The Chandler programs are part of a series of collaborations and initiatives the university and the College of Engineering have fostered to meet national and state needs for semiconductor workers and contribute to Arizona’s status as a burgeoning global semiconductor manufacturing powerhouse.

Since 2020, the state has attracted more than 35 semiconductor expansions, representing 13,000 potential jobs, according to the Arizona Commerce Authority. Arizona has also drawn the most investment from the 2022 CHIPS and Science Act’s $53 billion to date.

The UA is opening up opportunities on and off campus, further establishing itself as a key connector between educational programs and these high-paying jobs.

“The University of Arizona and the College of Engineering will continue to play a major role in the strides the state is making in the global semiconductor industry,” said David W. Hahn, the Craig M. Berge Dean of the college. “We’re committed to making the investments and forging the workforce partnerships.”

Wide-Ranging Collaborations

Because the industry demands workers from the technician level to positions requiring doctoral degrees, the university is taking a comprehensive approach to educational partnerships.

Within Arizona, the university formalized an agreement with Northern Arizona University to ensure close collaboration on research and academic programs. And an array of augmented-reality training modules – jointly developed with academic partner institutions Pima Community College and Central Arizona College – will soon bring nanotechnology and semiconductors to life for students all over the state.

“We’re very excited about the opportunity to reduce the barriers to access for students everywhere in Arizona to get involved in the semiconductor sector,” said Folks.

While the Hamilton High School course is the first of its kind in the U.S., collaborators intend to expand the model nationally.

“Ultimately, we plan to build and share curriculum and learning modules to educational institutions at all stages, and we’ll provide training to help teachers feel confident in delivering the material,” said Folks.

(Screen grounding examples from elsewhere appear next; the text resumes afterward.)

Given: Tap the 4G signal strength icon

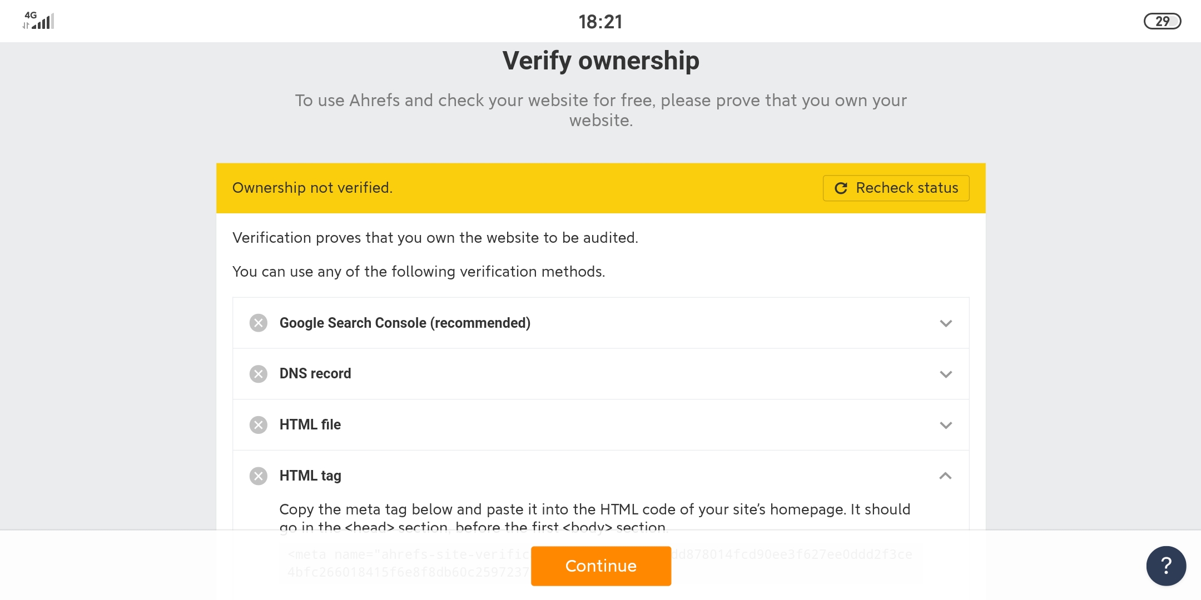Looking at the screenshot, I should point(39,21).
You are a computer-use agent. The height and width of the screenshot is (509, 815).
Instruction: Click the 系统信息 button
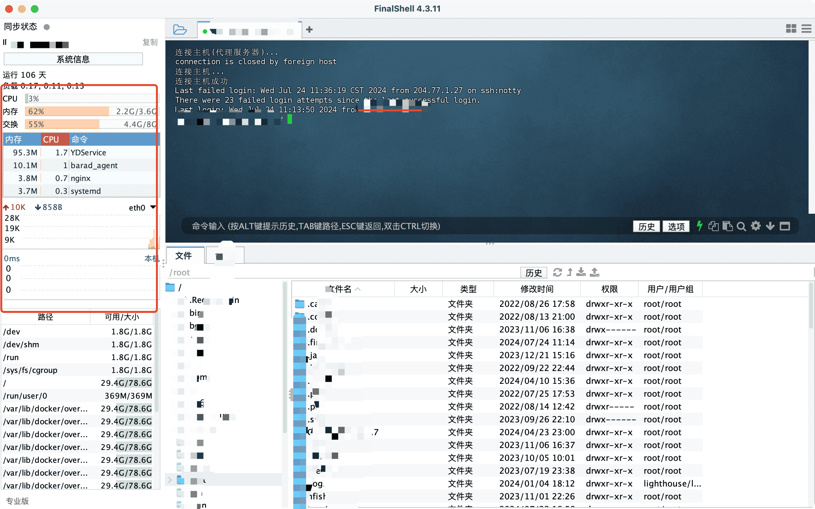point(73,59)
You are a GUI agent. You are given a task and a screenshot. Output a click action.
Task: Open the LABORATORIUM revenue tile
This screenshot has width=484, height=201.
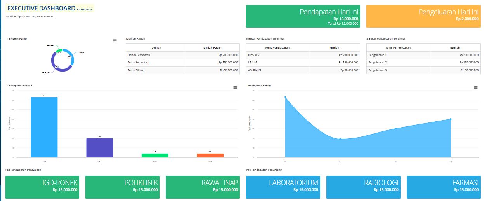[x=283, y=187]
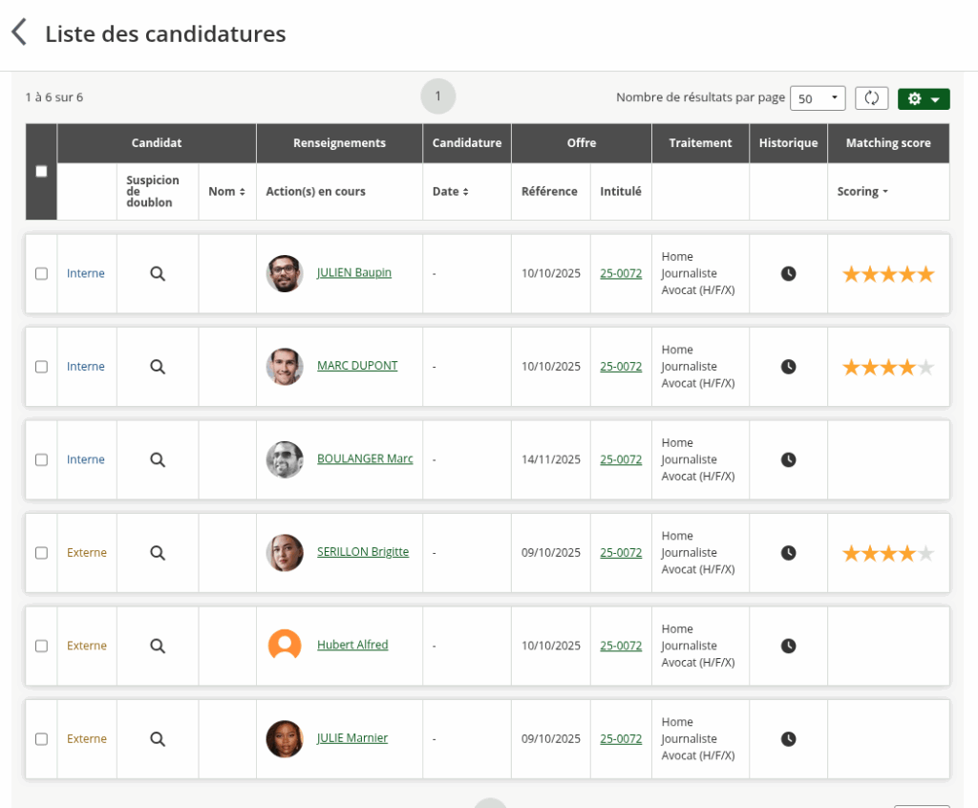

UA Programs and Facilities

The UA campus will also offer increased access to semiconductor career training. Engineering is partnering with the colleges of science and optical sciences to launch several new university semiconductor programs in the 2024-2025 academic year. These include a minor in semiconductor manufacturing, plus three stackable graduate certificates and an accelerated master’s program in semiconductor science and technology.

Facility upgrades are in the works as well. The university is building the Future Advanced Semiconductor Technology Laboratory (FASTLab) to offer hands-on experiences with semiconductor nanotechnology for students in high school through graduate school. And in spring 2024, the university launched a major renovation and expansion of the Nano Fabrication Center, increasing research and development capacity and creating a state-of-the-art training facility for students aiming to work on the next generation of semiconductor technology. The ACA awarded the college $35.5 million for the improvements and associated programs.

"We're proud to support the University of Arizona with the expansion of this state-of-the-art center, which will serve as a key resource to drive further workforce development and innovation throughout Arizona,” said ACA President and CEO Sandra Watson.